Welche Bürgersammlungen wären denn in der Schweiz denkbar?

Frey: Auf eidgenössischer Ebene, wo wir ja bereits zwei Kammern habe, sehe ich eine dritte Kammer nicht. Aber auf kantonaler Ebene wäre neben dem Kantonsrat eine zweite Kammer, eine durch Los gewählte Bürgerversammlung, eine grossartige Sache. Sie würde das Alte nicht abschaffen, sondern ergänzen. Dadurch würde die Demokratie neu belebt und verankert.

 

In vielen Ohren klingt «fokussiertes Losverfahren» exotisch. Wo wird es in der Schweiz konkret?

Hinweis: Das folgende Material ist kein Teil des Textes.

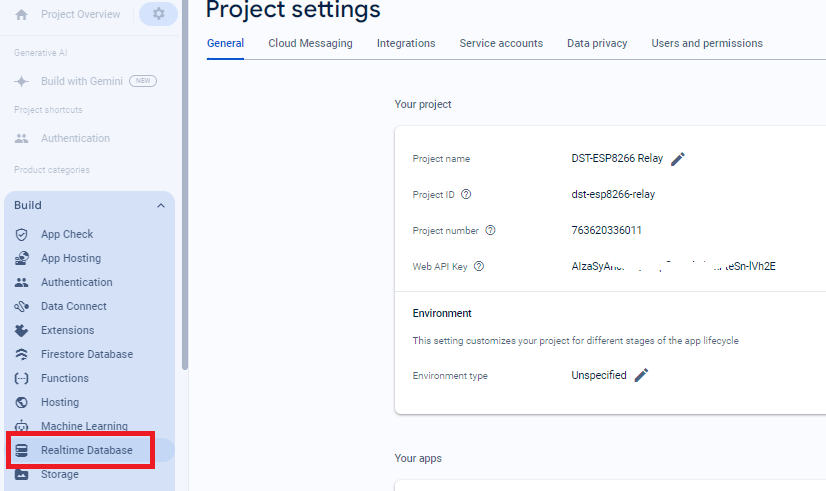Screen dimensions: 826x491
Task: Click the sidebar vertical scrollbar
Action: [x=185, y=200]
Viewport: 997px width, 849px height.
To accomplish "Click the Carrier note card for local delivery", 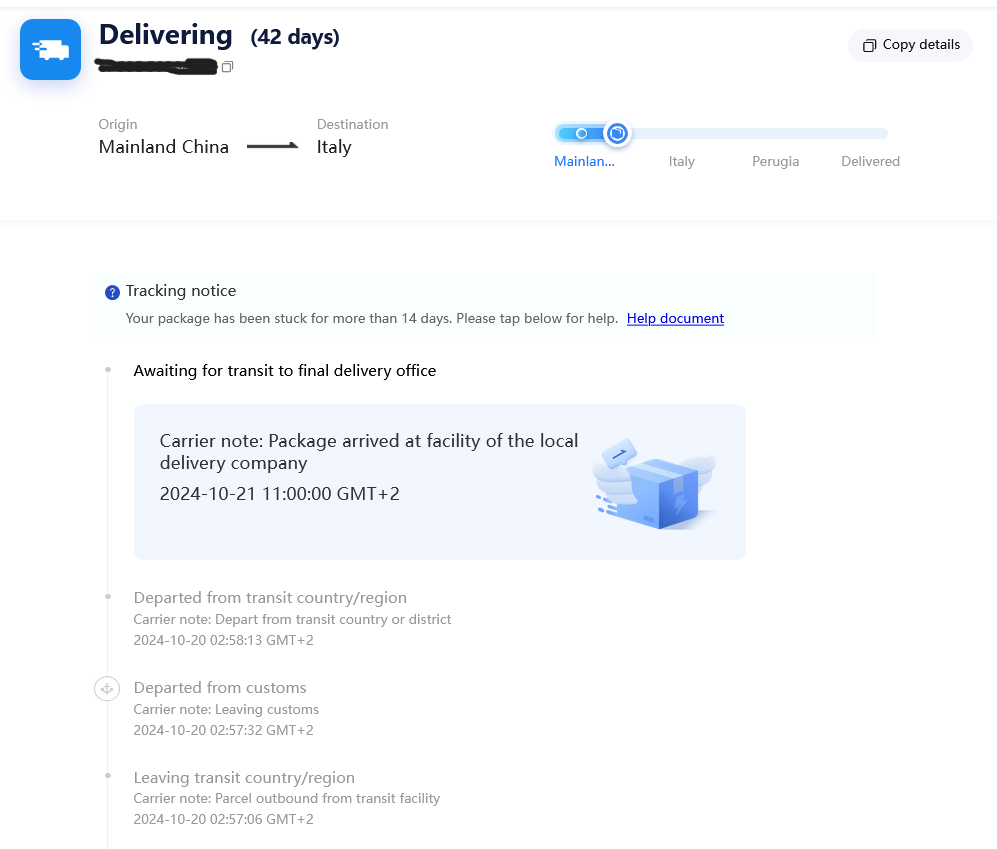I will (439, 482).
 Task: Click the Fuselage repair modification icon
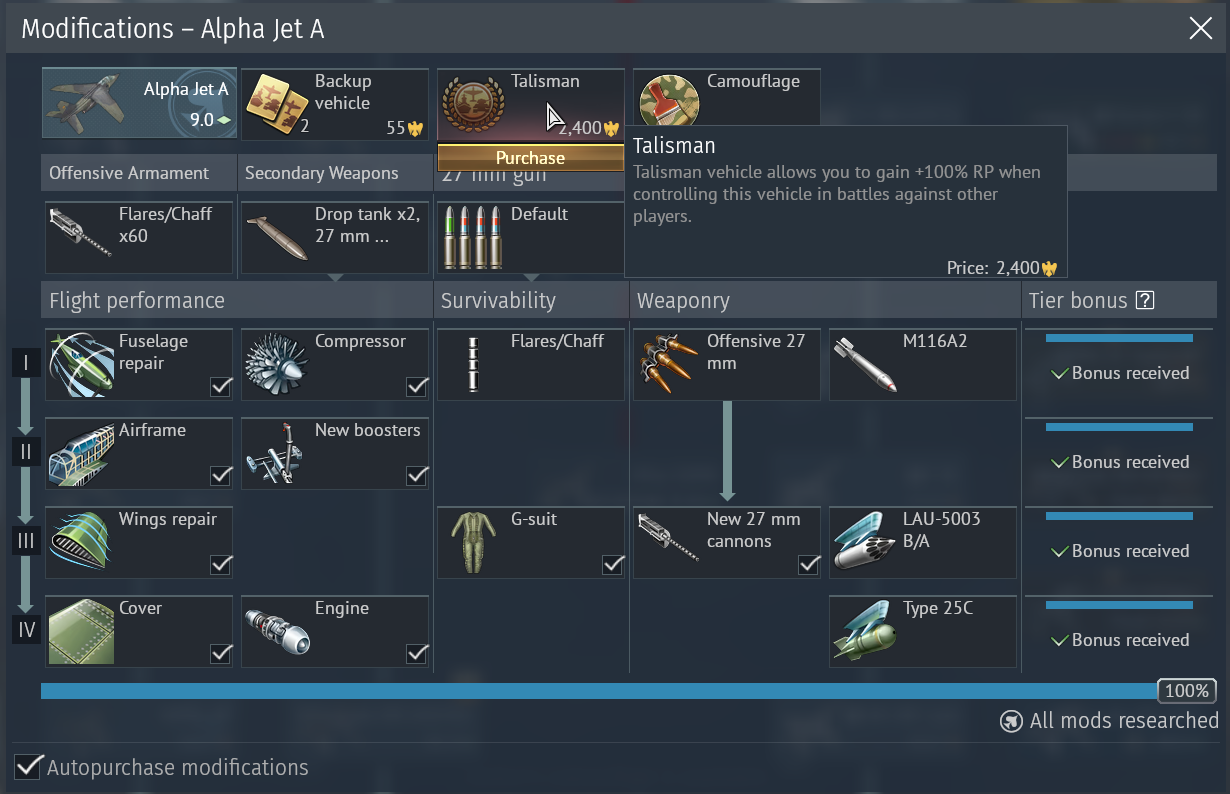tap(80, 364)
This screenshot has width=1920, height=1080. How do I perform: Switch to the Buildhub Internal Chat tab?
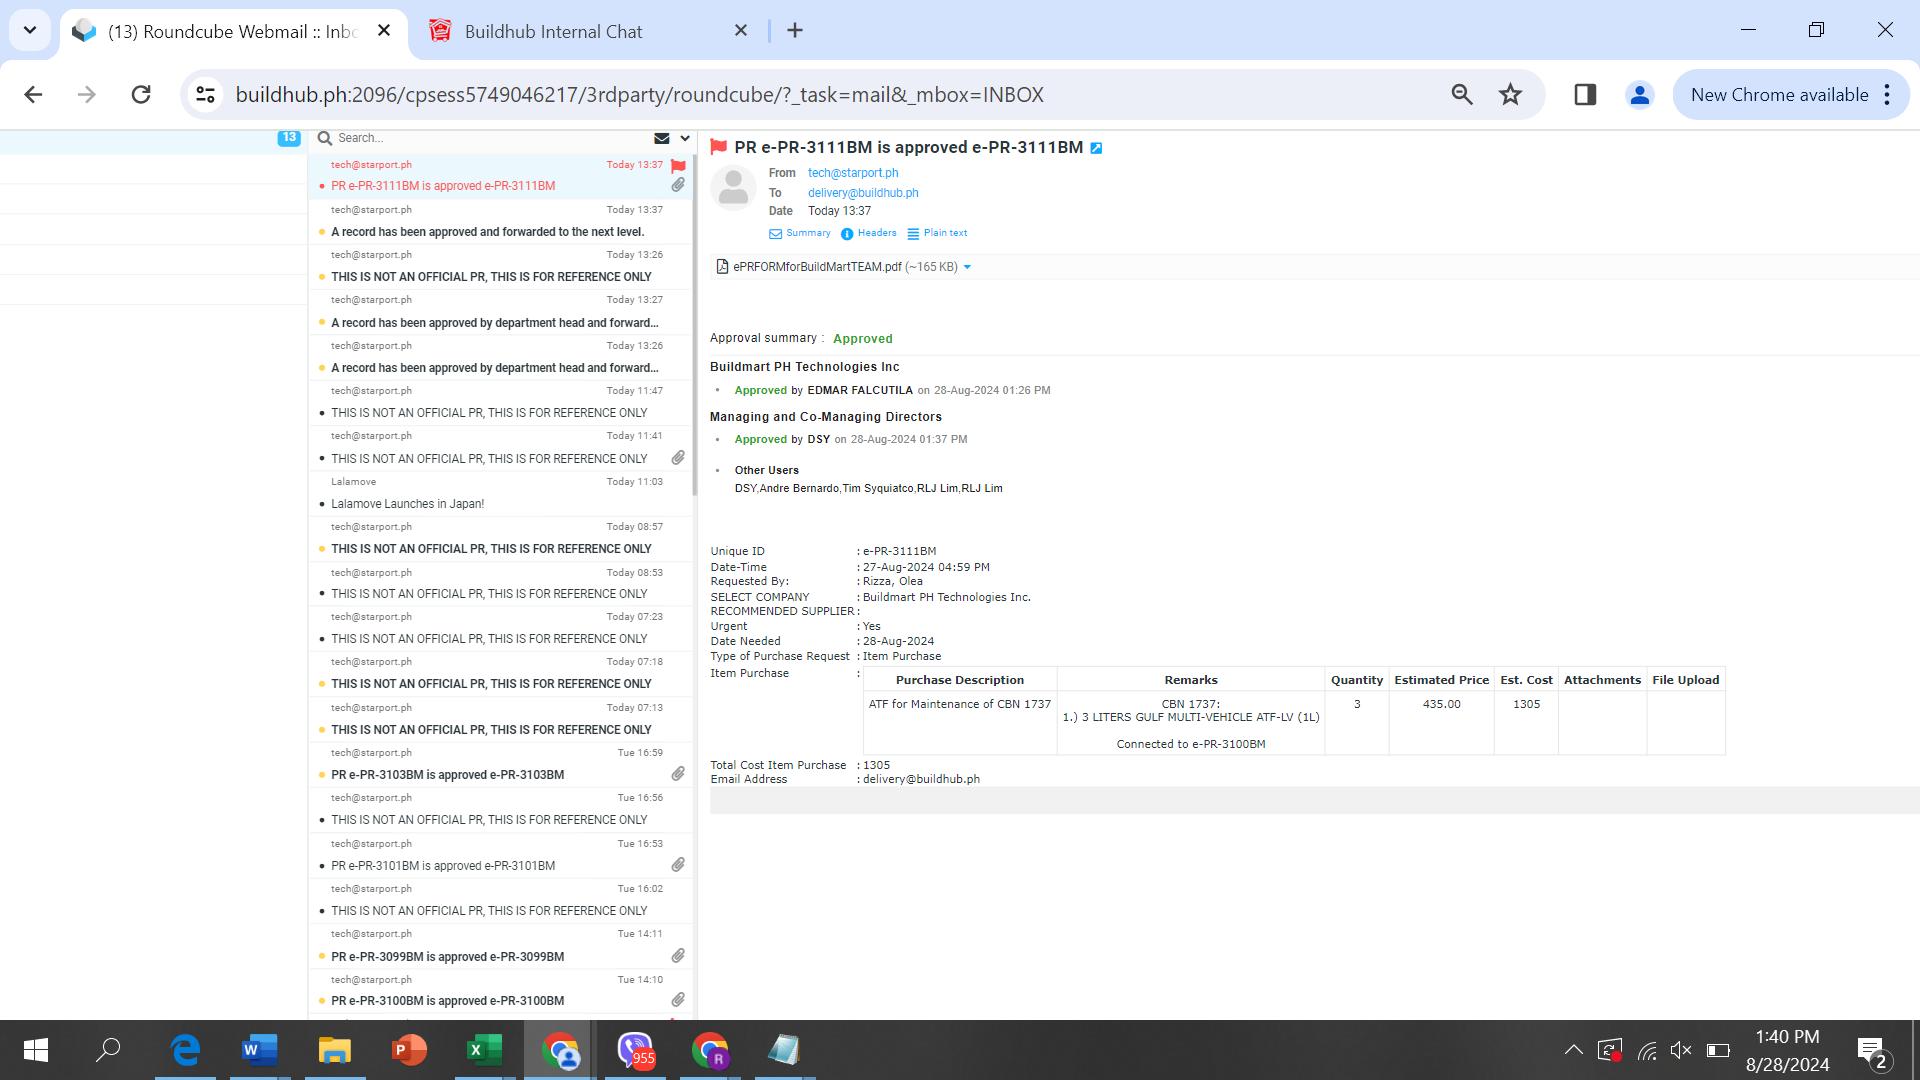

Osterloh: Der Schweizerische Nationalfonds  hat kürzlich beschlossen, bei der Vergabe von Forschungsmitteln das Losverfahren zuzulassen. Und die Justiz-Initiative, die das Losverfahren für Bundesrichterinnen und Bundesrichter verlangt, wird das Thema endlich in der breiten Öffentlichkeit zur Diskussion bringen.